You might also be missing the necessary Azure Active Directory Authentication Library on your system that’s connecting to the SQL MI. The documentation on how to get these files installed on your system is a bit weird as it says you need to install SSMS, but I’m sure there must be some other way to get them.
C:\Windows\SysWOW64\adal.dll
C:\Windows\System32\adal.dll
This is the version I’ve been using by installing the latest version of SSMS.
Conditional Access MFA
If you have conditional access policies applied that enforces MFA for all cloud apps, you’ll probably experience problems connecting with the below error message.

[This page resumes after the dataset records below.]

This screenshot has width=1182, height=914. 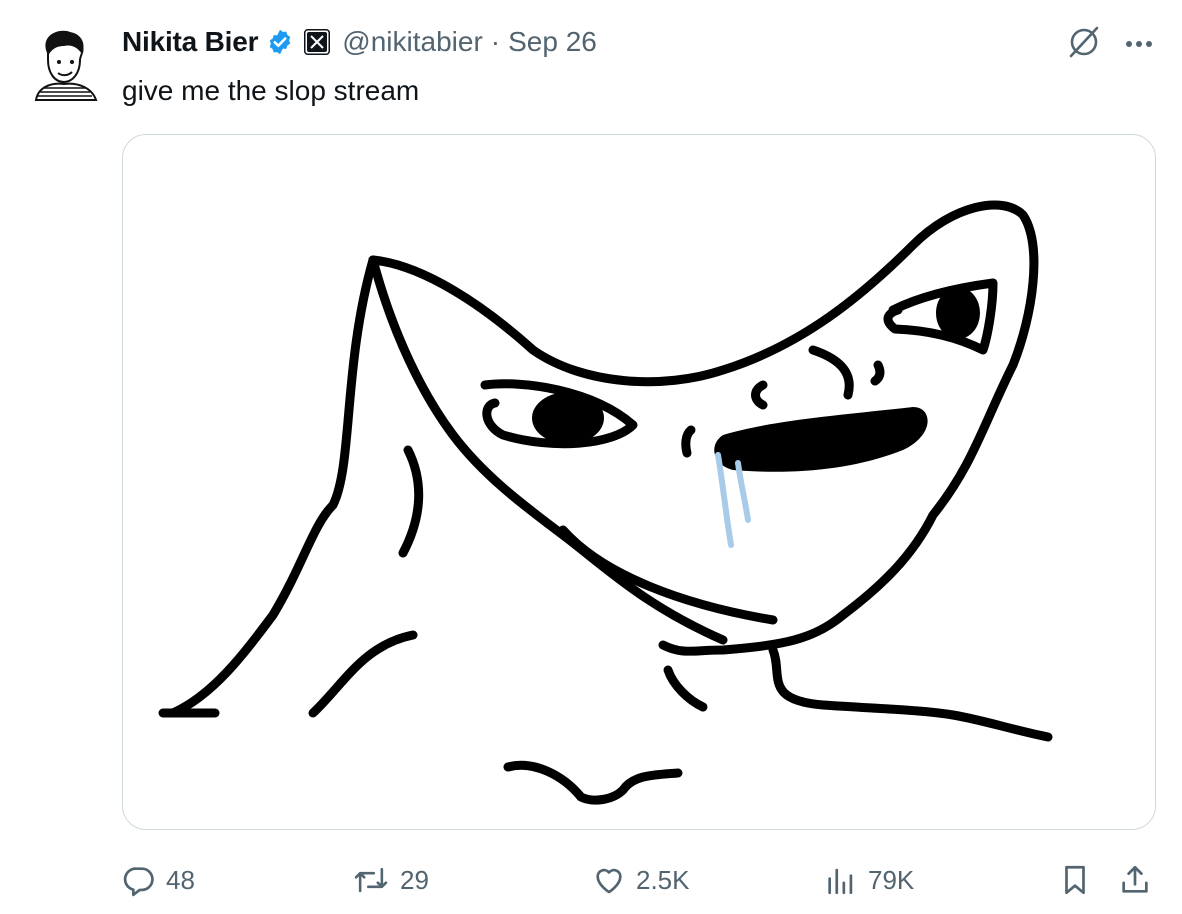 What do you see at coordinates (1139, 45) in the screenshot?
I see `more-icon` at bounding box center [1139, 45].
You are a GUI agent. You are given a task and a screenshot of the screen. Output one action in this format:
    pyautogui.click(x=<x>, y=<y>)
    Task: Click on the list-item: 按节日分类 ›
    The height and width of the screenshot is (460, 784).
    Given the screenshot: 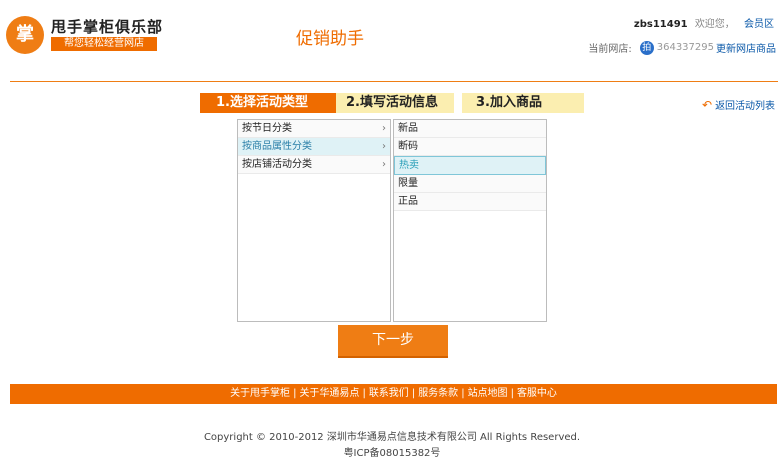 What is the action you would take?
    pyautogui.click(x=314, y=129)
    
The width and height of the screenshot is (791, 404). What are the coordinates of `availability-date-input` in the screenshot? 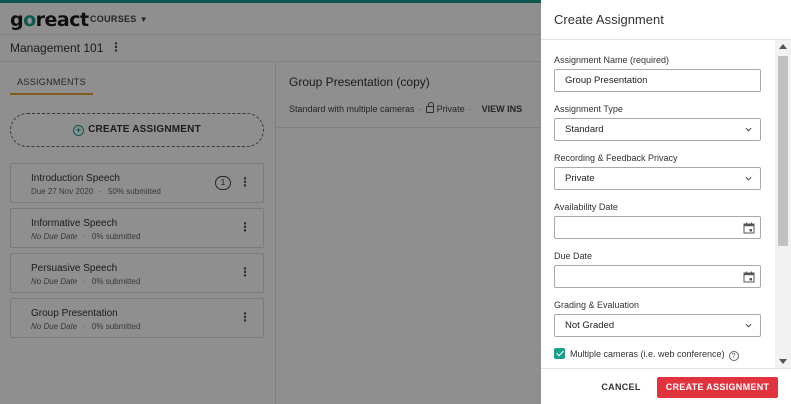 It's located at (658, 228).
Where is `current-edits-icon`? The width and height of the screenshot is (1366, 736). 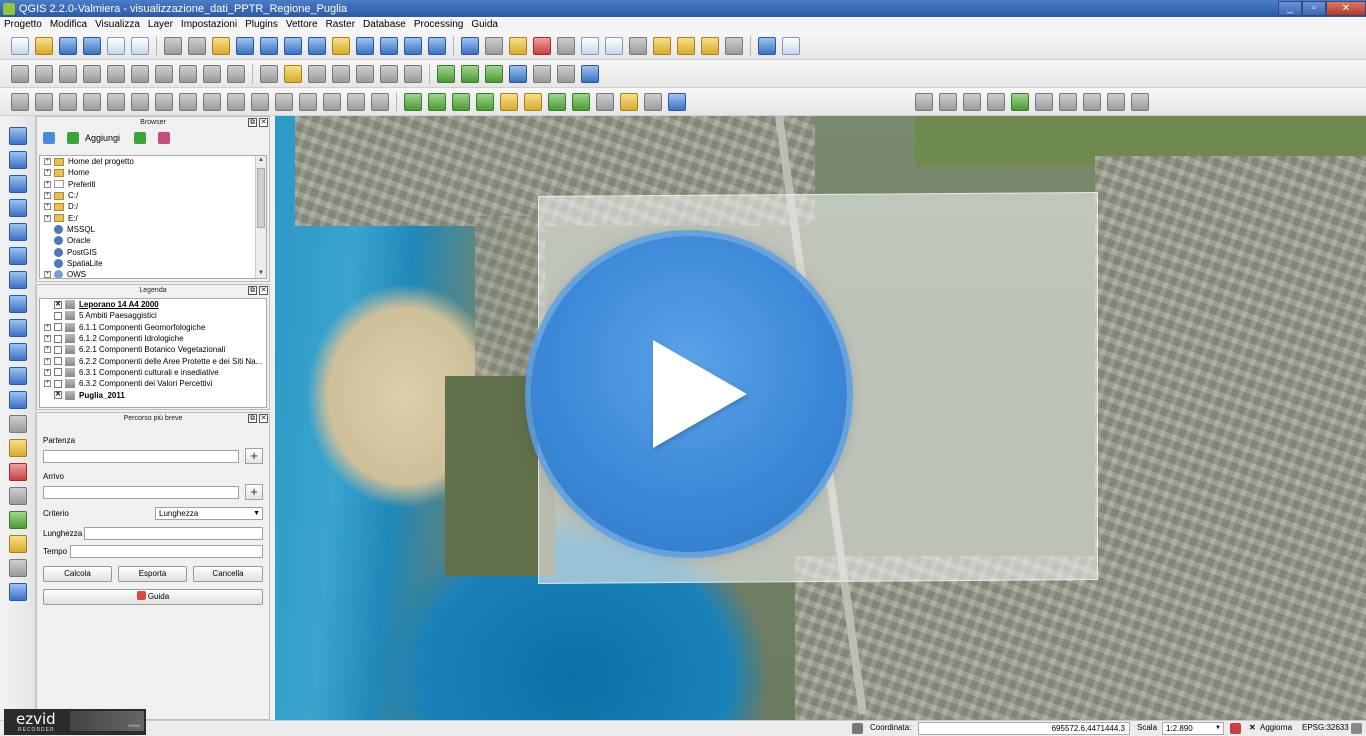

What you can do is to exclude the enterprise application called ‘Azure SQL Database’ from the policy that enforces MFA. This in turn lowers your security, but you might not have a choice depending on how your application works and how you authenticate. You could probably design your CA policies a bit different, like excluding certain IP addresses where you’re connecting from.
The ‘Azure SQL Database’ application is tenant wide and covers all your Azure SQL databases and SQL Managed Instances.
Application ID: 022907d3-0f1b-48f7-badc-1ba6abab6d66
That’s all for this time. Thanks for reading!